WHAT THIS TASK INVOLVES: Where a line in the records below includes "height", pull that line out.

Stored items:
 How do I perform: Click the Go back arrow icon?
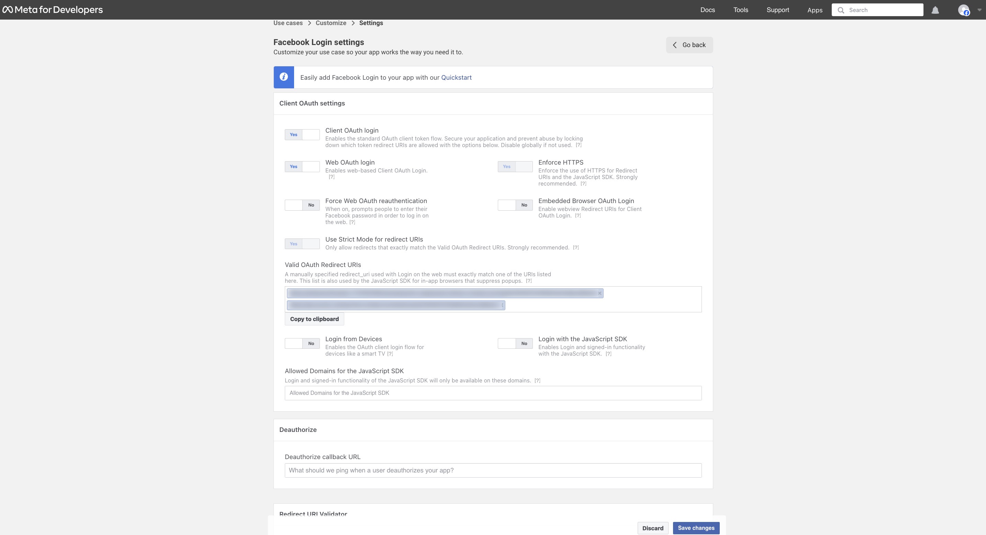click(x=674, y=45)
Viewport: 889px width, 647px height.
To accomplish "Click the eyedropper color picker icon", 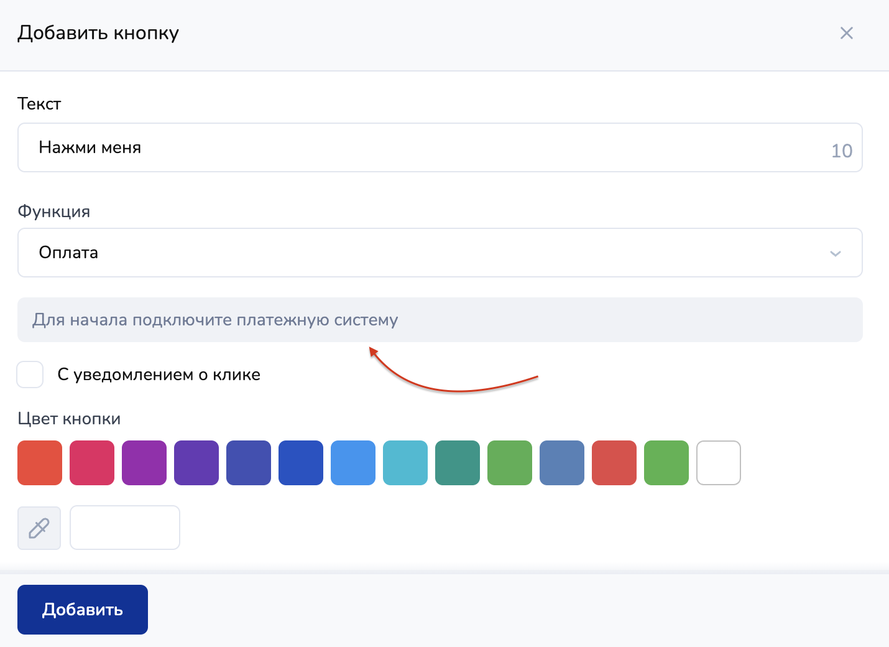I will tap(39, 528).
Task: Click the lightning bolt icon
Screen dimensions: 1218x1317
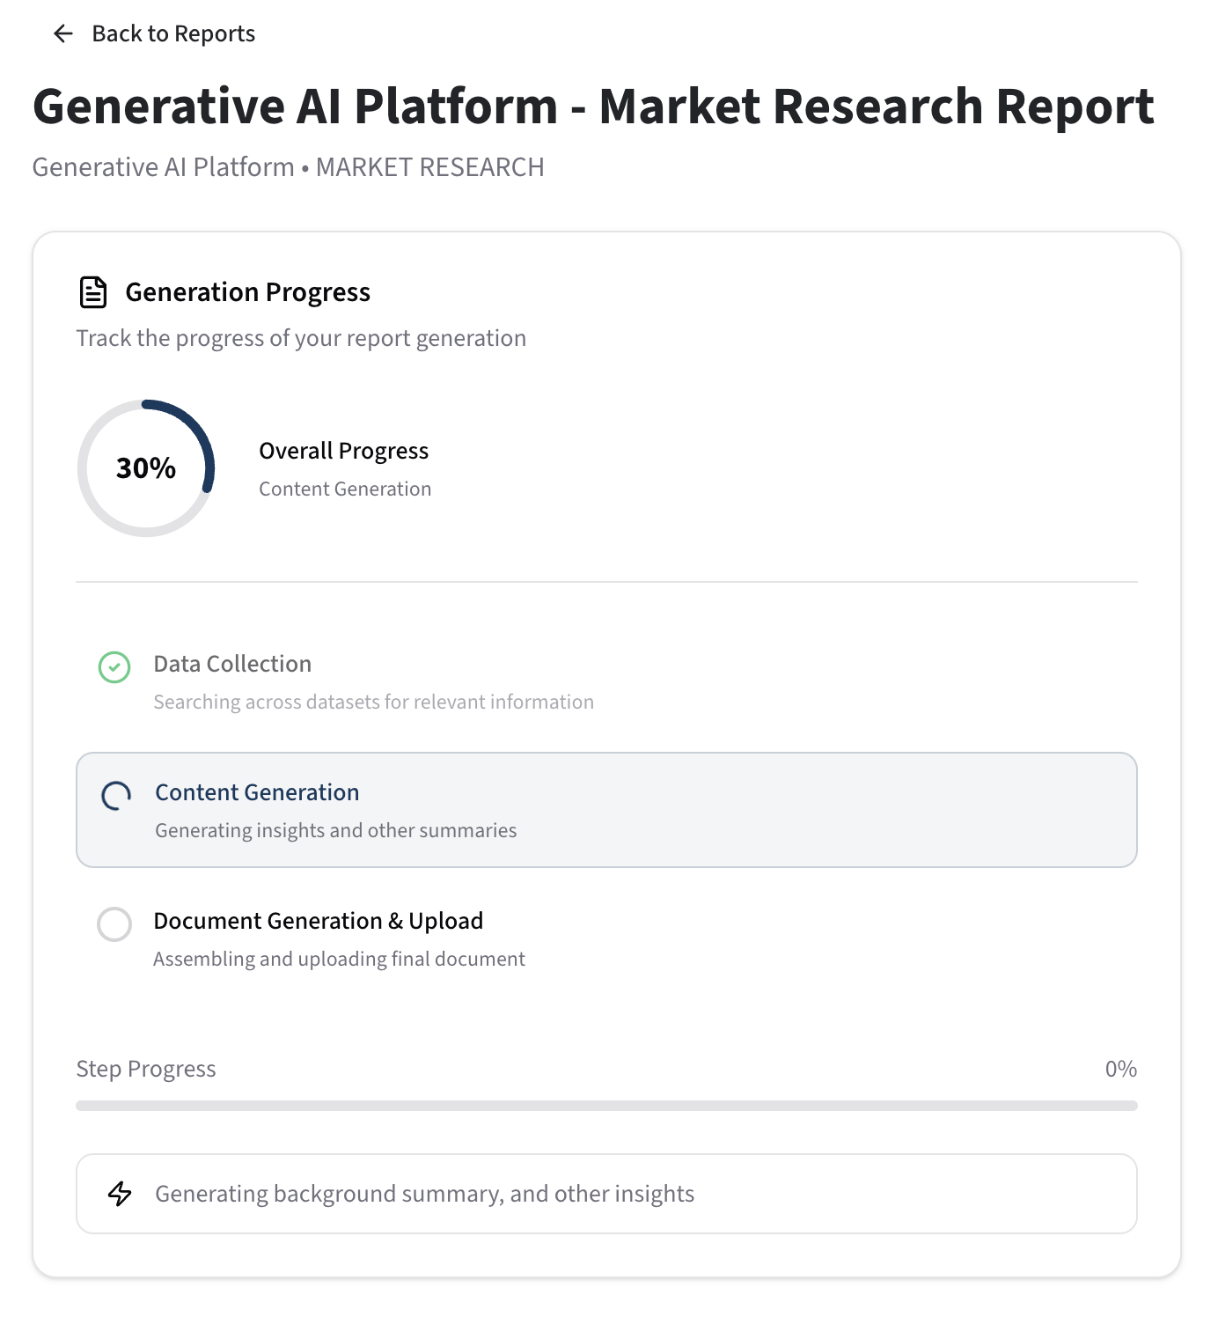Action: click(120, 1194)
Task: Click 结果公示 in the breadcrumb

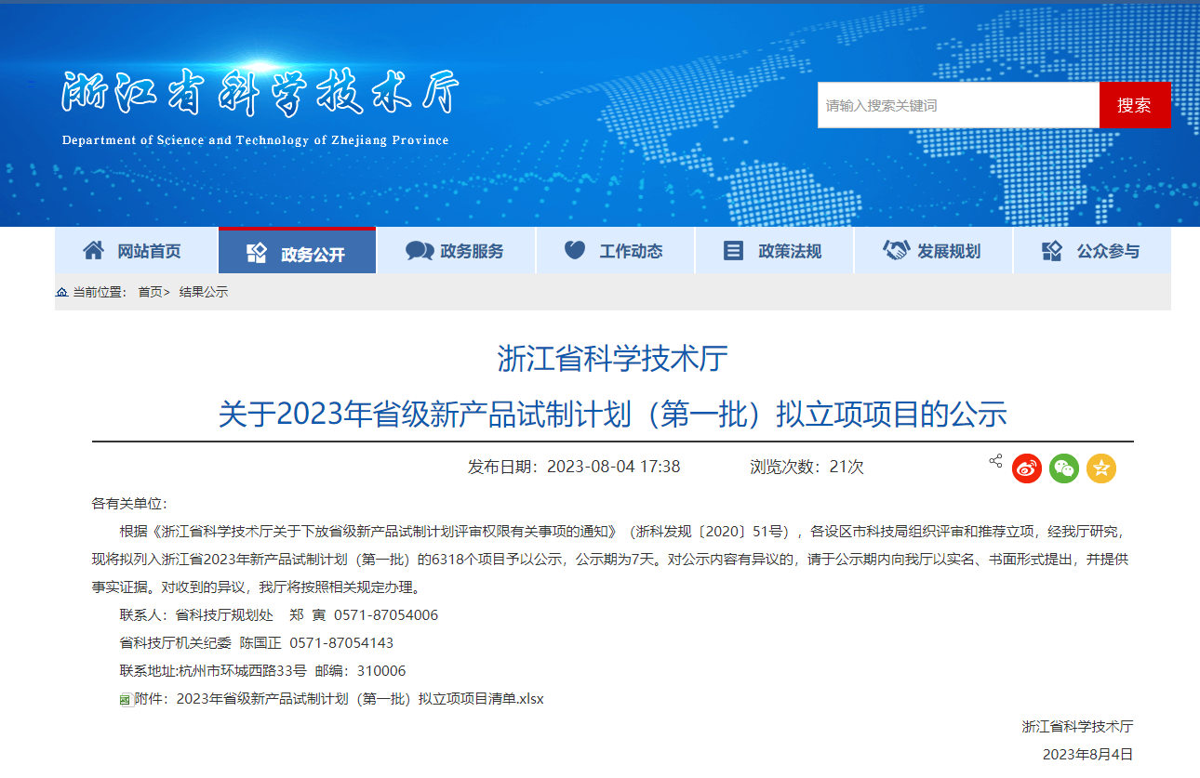Action: point(203,292)
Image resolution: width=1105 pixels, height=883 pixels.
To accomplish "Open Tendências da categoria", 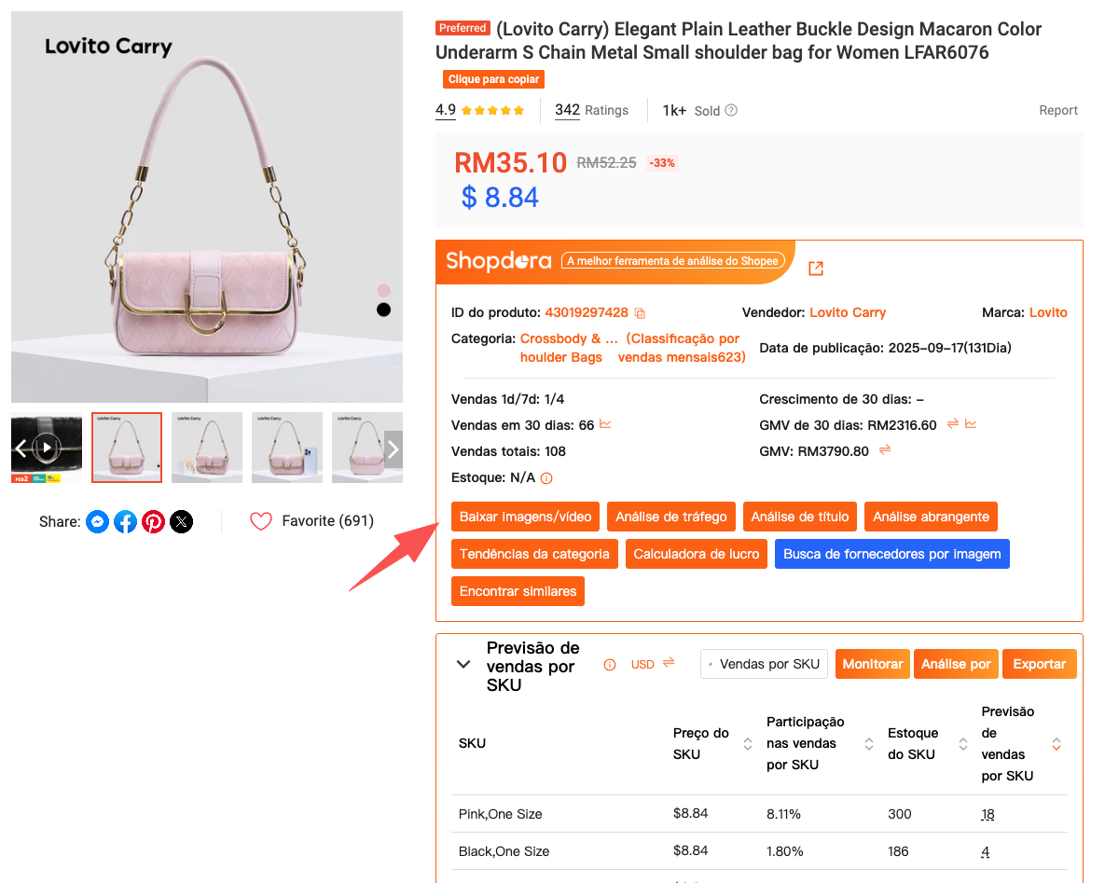I will tap(534, 554).
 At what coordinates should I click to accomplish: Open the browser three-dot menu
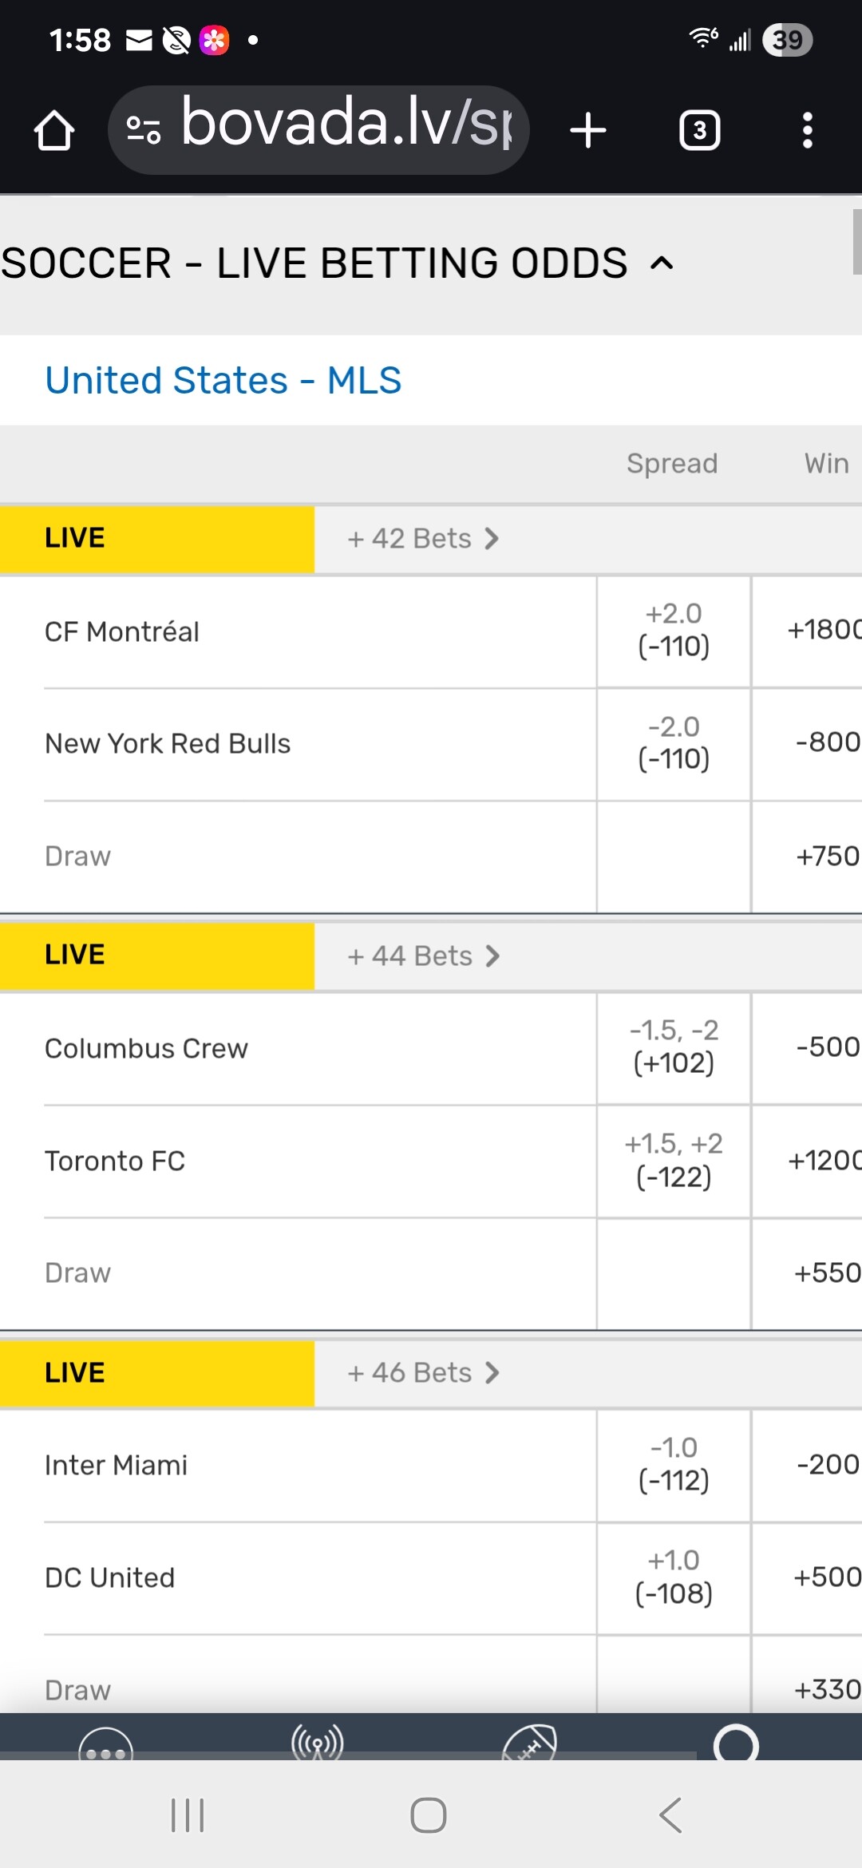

WRITTEN RESPONSE:
Viewport: 889px width, 647px height.
Image resolution: width=1105 pixels, height=883 pixels.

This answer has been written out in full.